Dakar le faisait vibrer, l’inspirait
Ce qui caractérise le plus Mambéty est son immense humanité. « Les acteurs, amateurs ou professionnels, tous les gens de la rue qu’il a toujours mis dans ses films, sont un morceau d’humanité. Ils sont vrais et n’ont jamais été égalés, que je sache, dans aucun autre film sénégalais ». Elle fait référence à tous ces « gueux », ces enfants, ces petites gens qu’il croisait au Plateau, comme Billy Congoma son inséparable ami. Bref, toute cette « faune » éduquée dans la rue et qui sont autant de « gueules » à la fois dures, émouvantes et fortes. Il les aimait et ils le lui rendaient bien. « Djibril avait autour de lui une sorte de cour, mais à la cour des gens de cinéma et autres groupies plus ou moins sincères, il préférait ces petites gens avec qui il se baladait dans Dakar, jusqu’au bout de la nuit, qui étaient prêts à tout pour lui et à qui, en retour, il donnait tout », poursuit-elle.
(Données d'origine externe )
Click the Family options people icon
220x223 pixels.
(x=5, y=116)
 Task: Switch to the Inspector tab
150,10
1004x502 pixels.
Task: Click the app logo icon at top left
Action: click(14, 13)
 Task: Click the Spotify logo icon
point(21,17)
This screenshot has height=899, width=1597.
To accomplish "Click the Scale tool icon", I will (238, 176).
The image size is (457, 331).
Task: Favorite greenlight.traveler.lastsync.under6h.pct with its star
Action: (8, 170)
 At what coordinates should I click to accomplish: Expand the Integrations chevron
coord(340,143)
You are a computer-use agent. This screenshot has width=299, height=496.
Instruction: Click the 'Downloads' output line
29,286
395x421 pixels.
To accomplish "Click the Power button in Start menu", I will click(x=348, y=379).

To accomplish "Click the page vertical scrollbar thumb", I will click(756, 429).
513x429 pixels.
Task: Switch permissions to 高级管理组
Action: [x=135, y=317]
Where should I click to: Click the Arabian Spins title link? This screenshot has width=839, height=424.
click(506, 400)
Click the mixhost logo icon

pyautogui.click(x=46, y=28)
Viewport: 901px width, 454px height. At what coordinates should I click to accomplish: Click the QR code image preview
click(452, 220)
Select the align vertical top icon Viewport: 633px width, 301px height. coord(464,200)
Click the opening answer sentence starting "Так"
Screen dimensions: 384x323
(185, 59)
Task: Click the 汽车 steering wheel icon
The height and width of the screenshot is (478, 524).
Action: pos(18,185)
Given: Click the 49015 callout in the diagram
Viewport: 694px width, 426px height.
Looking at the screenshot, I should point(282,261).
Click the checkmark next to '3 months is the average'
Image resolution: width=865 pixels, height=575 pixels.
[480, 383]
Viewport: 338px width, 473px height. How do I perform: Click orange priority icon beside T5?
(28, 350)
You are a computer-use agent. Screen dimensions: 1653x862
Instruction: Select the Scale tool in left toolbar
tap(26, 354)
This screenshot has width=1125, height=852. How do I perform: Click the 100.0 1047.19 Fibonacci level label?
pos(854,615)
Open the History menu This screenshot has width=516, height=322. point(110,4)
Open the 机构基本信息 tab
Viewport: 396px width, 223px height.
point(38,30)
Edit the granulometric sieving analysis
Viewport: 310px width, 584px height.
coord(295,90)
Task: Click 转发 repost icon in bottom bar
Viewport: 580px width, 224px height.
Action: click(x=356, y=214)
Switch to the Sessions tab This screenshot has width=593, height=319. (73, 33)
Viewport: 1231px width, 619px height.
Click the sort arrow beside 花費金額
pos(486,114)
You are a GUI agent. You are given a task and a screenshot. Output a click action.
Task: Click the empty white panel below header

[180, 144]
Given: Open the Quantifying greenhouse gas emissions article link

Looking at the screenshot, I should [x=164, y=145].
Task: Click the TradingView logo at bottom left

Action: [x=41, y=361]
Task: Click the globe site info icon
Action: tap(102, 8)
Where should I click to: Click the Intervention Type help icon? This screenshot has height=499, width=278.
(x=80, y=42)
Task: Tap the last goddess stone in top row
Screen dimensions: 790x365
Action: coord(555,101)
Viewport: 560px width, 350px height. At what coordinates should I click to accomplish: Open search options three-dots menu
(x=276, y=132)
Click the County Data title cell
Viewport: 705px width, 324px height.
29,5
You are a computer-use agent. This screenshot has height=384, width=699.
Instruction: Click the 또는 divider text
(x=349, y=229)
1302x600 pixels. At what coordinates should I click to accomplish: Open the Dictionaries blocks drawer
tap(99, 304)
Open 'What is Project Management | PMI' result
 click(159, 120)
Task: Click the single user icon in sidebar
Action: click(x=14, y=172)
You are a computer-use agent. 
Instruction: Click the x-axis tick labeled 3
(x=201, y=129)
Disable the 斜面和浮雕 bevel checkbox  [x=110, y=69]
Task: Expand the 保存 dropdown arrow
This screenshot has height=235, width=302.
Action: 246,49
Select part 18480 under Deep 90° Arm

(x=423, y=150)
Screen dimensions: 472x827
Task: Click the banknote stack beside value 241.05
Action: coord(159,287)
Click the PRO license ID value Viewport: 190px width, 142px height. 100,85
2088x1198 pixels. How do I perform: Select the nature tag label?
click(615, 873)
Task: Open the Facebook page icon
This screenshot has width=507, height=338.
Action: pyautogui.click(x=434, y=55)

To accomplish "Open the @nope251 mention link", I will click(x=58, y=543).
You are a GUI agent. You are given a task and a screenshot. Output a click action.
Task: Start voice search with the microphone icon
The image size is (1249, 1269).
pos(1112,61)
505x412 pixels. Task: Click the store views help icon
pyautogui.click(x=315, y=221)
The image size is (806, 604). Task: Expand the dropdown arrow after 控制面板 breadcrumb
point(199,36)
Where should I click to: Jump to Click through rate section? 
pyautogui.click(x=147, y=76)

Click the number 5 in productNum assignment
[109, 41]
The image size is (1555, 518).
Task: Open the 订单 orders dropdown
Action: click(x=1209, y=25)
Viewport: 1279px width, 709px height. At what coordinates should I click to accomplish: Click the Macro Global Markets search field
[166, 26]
L’auteur de « Touki Bouki » leur donnait la parole, le droit à l’image, à l’existence, leur image plus vraie que nature, pas trompée ni tronquée, dans leur vérité crue, leur misère, leur beauté aussi.
« Ses films parlaient d’ailleurs uniquement de ces petites gens, de leur vie, de leurs rêves. Le quotidien d’un petit garçon, sorte de boy town avant l’heure, dans « Badou Boy », le rêve d’ailleurs de Magaye Niang dans « Touki Bouki », le désir de partir, d’aller en France et puis au dernier moment l’impossibilité viscérale de quitter Dakar, sa ville, son univers qui lui est si cher, indispensable pour respirer », analyse la romancière franco-sénégalaise.
Djibril lui-même, dans les dernières années de sa vie, vivait entre le Sénégal, la France et la Suisse, mais ne vivait que par et pour Dakar. « L’Europe le reposait, il y trouvait des fonds pour ses films, mais c’était Dakar qui le faisait vibrer, qui l’inspirait constamment », rappelle-t-elle.
Dix ans après sa mort, on reconnaît enfin l’importance de ce cinéaste moins officiel et moins prolifique qu’Ousmane Sembène, mais qui n’en a pas moins révolutionné le cinéma africain, le cinéma tout court. « Touki Bouki reste pour moi un film aussi important pour le cinéma africain que les premiers films de Godard le furent, dans son message mais aussi dans sa forme : un film libre, humain, à hauteur d’homme, avec des personnages ancrés dans la réalité, mais remplis de poésie et de rêve. Une réalité posée dans un contexte, la ville Dakar avec ses paysages, son océan, ses rues bondées de monde, son port, magnifique », affirme Laurence Gavron.
Elle raconte une autre anecdote qui résume bien le personnage de Mambéty. En 1989 à Cannes, le film "Yaaba" d’Idrissa Ouédraogo était présenté. La salle était remplie d’officiels burkinabé dont des ministres. C’était au tout début de l’ère Blaise Compaoré, après l’assassinat du président Thomas Sankara. Alors que venaient de s’éteindre les lumières de la grande salle du Palais, Djibril se leva et lança : « Une minute de silence pour le camarade Sankara ! ». Et Laurence Gavron de conclure : « Malgré la présence des dignitaires du nouveau régime, Djibril ne faisait pas de provocation, mais était, comme à son habitude, fidèle à ses croyances, à ses convictions ».